The Bush administration’s nominee for Administrator of the U.S. Agency for International Development and Director of Foreign Assistance at the State Department, Henrietta Fore, received an earful when she appeared before the Senate Foreign Relations Committee recently. Subcommittee Chairman Robert Menendez pointedly noted that the current foreign assistance reform effort is desperately in need of reform itself, and in hearings last month he blasted her predecessor’s efforts: “I am officially putting the Administration on notice that you simply cannot go forward with this process in the non-transparent, top-down way it was handled in the past.”

Indeed, many in Congress and the ranks of USAID view the change in leadership at the State Department as a welcome opportunity to revisit the process put in place by her predecessor, Ambassador Randall Tobias. Asked by Condoleeza Rice to transform the US foreign assistance bureaucracy as part of her overall “transformational diplomacy” effort, Tobias rapidly pushed the creation of an entirely new bureaucracy — the so-called State F bureau — to determine U.S. foreign aid spending in a secretive, top-down, Washington-out process. It brought notable clarity to the budget allocations in a neat 5 by 5 matrix, but came at the expense of alienating just about everybody who cares about foreign assistance. The initial Foreign Assistance Framework omitted any mention of the word “poverty” in its fervor for building “well-governed states,” apparently forgetting that most Americans who live outside the beltway actually care about helping the poor, as evidenced in their generous private giving and volunteer efforts.
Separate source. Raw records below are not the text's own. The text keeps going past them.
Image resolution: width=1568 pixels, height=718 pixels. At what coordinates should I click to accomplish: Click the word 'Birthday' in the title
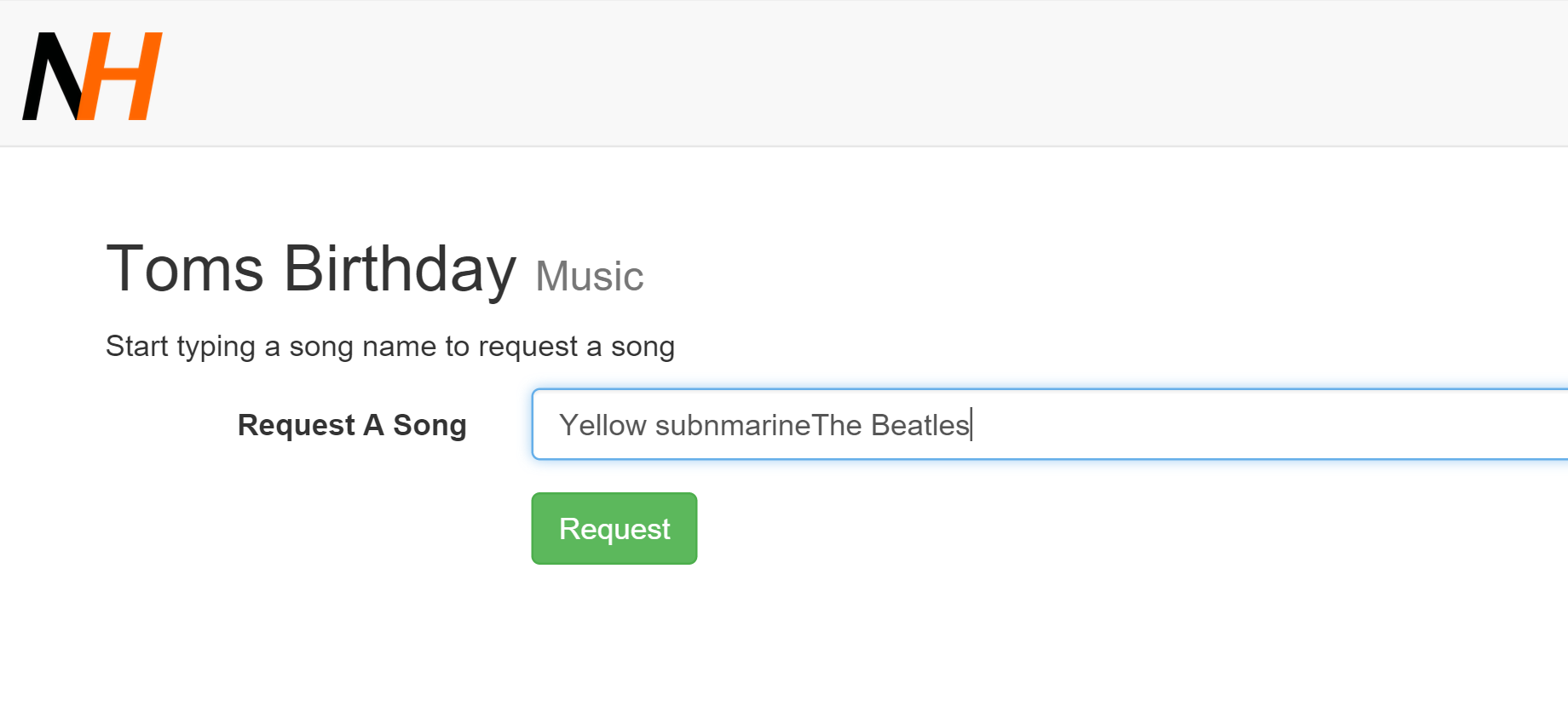pyautogui.click(x=399, y=269)
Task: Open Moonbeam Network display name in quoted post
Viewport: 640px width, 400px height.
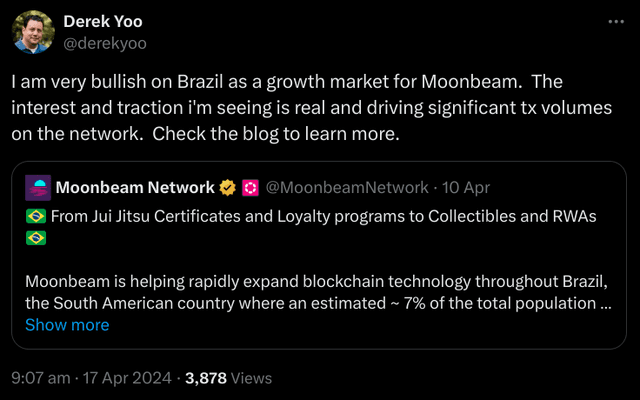Action: (135, 187)
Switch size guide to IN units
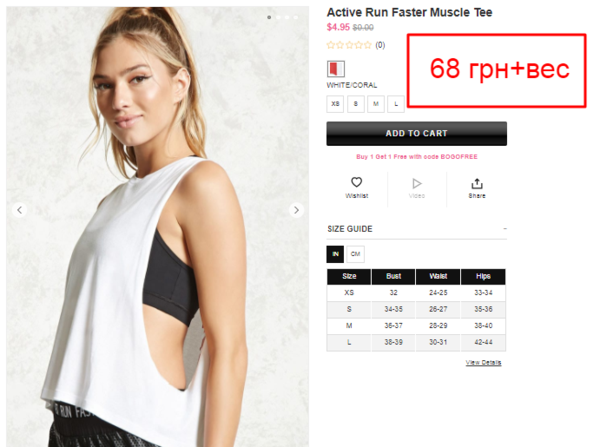This screenshot has height=447, width=600. coord(335,254)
It came as no surprise, then, when the administration’s foreign assistance proposals met a chilly reception in the halls of Congress. Key congressional members were outraged to find proposed cuts of $468 million to Development Assistance funding for the long term development of impoverished countries, while political allies received a further boost of $703 million through the Economic Support Fund, which coincidentally provides greater discretion to the Secretary of State. Others were caught off guard at the cuts to relatively meager aid programs to India, which already received only about 8 cents per capita in U.S. aid despite being much poorer and more democratically governed than Egypt, the recipient of about $24 per person in U.S. aid.
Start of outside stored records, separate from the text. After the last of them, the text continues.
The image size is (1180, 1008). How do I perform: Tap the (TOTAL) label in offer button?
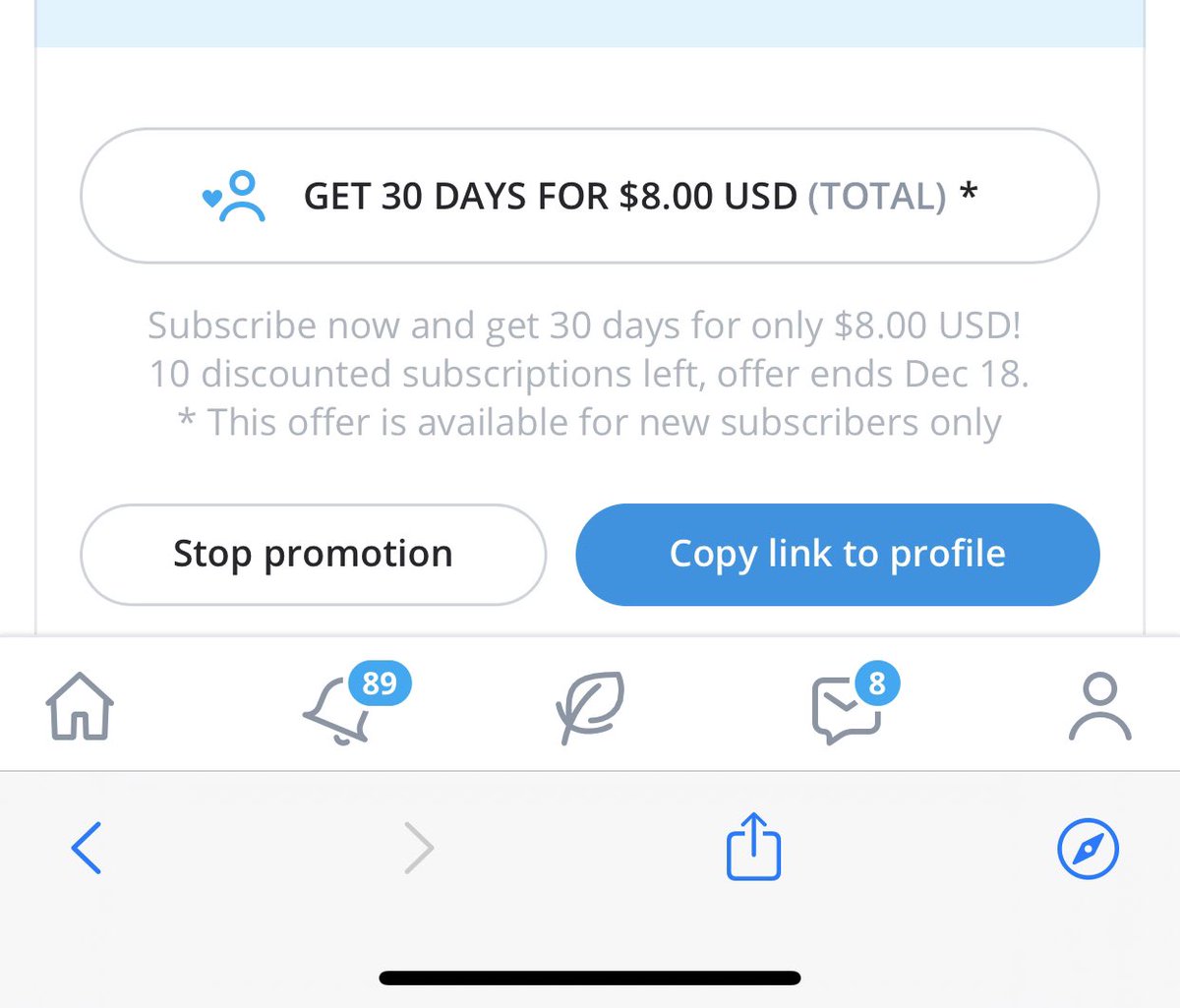click(877, 196)
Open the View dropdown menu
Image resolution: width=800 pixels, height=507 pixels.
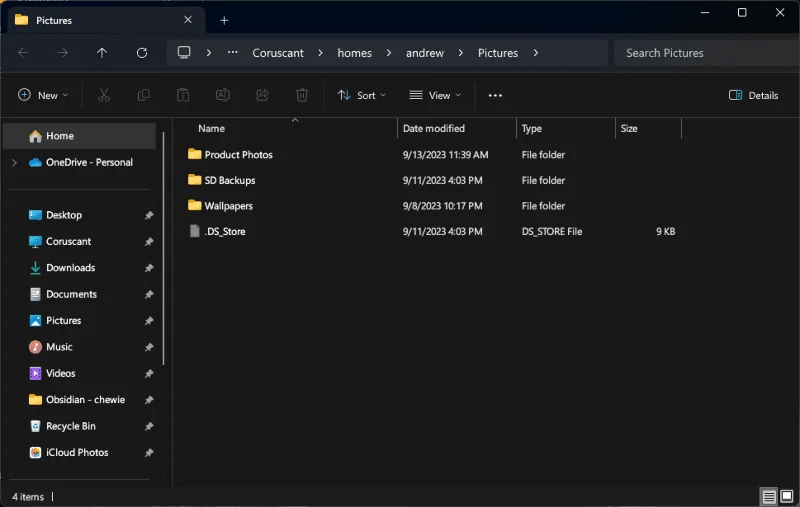pyautogui.click(x=435, y=95)
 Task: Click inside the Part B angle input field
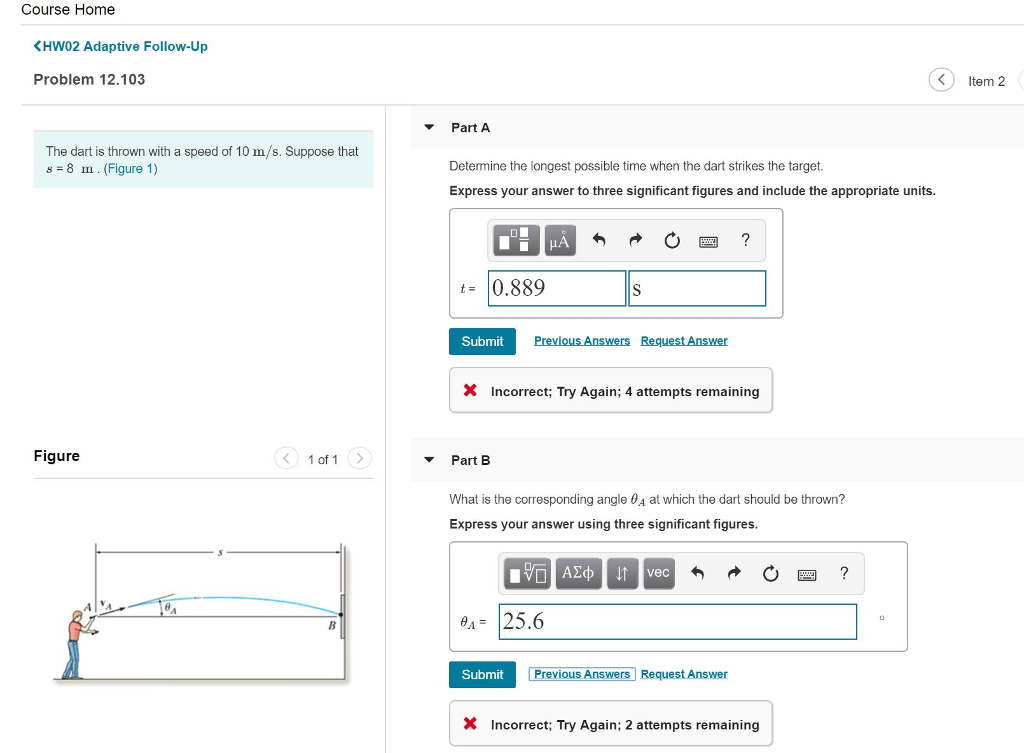point(677,621)
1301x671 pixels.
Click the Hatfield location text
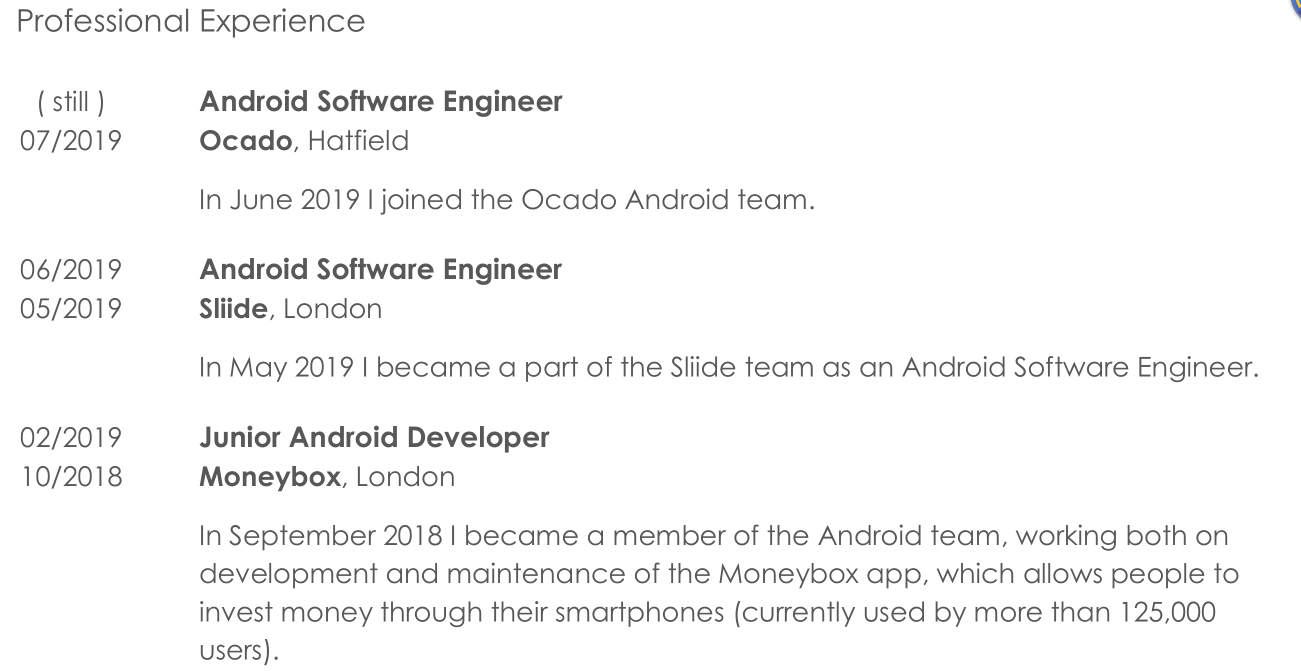(x=358, y=141)
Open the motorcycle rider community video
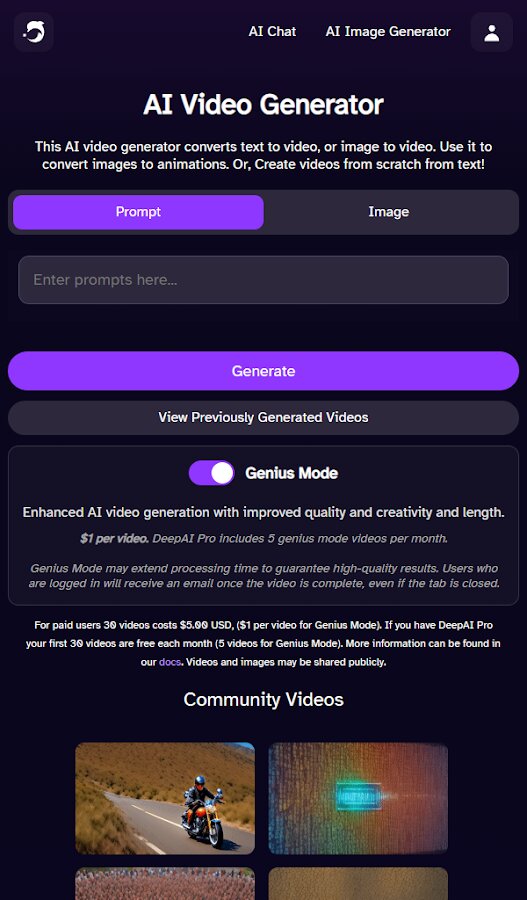 (165, 798)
It would be an enormous shame to abandon the focus on foreign assistance reform as the administration’s specific proposals come under fire. A quick glance at a diagram of the dozens upon dozens of separate units involved in pursuing the dizzying array of objectives embodied in U.S. foreign assistance directives with overlapping jurisdictions and mandates should convince even the most diehard skeptic we have a problem. Under Secretary Fore’s arrival provides a welcome opportunity to engage with stakeholders and key members of Congress, which must be a full partner in any serious reform effort. When a similar effort was undertaken to unify the military two decades ago, it took several years of congressional debate and involvement to build support for what ultimately became known as the Goldwater-Nickels reforms.

When designed and executed well, foreign assistance is not just soft power but smart power, working to advance our security, our interests, and our values. Successful foreign assistance reform will require vision, patience, and congressional involvement. Instead of the horde of separate offices across the executive branch currently responsible for aid planning and delivery, we should have one integrated agency. Instead of the 50-odd objectives these offices currently pursue, we should have no more than five strategic priorities. The ultimate goal should be to elevate development to equal and independent standing alongside diplomacy and defense in reality not just in rhetoric.

With the upcoming election providing a critical opportunity to reshape how America engages the developing world and to show a more compassionate and cooperative face, foreign assistance reform is simply too important to leave to a little non-permanent bureau in the State Department.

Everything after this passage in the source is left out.